(Data for processing begins)

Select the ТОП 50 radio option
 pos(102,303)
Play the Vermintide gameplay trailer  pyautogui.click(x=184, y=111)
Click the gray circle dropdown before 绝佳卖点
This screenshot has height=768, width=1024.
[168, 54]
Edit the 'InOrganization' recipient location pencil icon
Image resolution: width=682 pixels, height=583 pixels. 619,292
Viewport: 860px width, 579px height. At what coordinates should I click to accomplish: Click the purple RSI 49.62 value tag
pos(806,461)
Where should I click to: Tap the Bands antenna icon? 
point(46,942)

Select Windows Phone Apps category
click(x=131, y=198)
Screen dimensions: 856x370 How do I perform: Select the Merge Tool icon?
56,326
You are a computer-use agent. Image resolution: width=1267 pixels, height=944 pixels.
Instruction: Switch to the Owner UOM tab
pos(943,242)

(Data for processing ends)

» Task description: The data above needs to be repeated exactly, line for line.

» Response for this exercise:
Select the ТОП 50 radio option
 pos(102,303)
Play the Vermintide gameplay trailer  pyautogui.click(x=184, y=111)
Click the gray circle dropdown before 绝佳卖点
This screenshot has height=768, width=1024.
[168, 54]
Edit the 'InOrganization' recipient location pencil icon
Image resolution: width=682 pixels, height=583 pixels. 619,292
Viewport: 860px width, 579px height. At what coordinates should I click to accomplish: Click the purple RSI 49.62 value tag
pos(806,461)
Where should I click to: Tap the Bands antenna icon? 
point(46,942)

Select Windows Phone Apps category
click(x=131, y=198)
Screen dimensions: 856x370 How do I perform: Select the Merge Tool icon?
56,326
You are a computer-use agent. Image resolution: width=1267 pixels, height=944 pixels.
Instruction: Switch to the Owner UOM tab
pos(943,242)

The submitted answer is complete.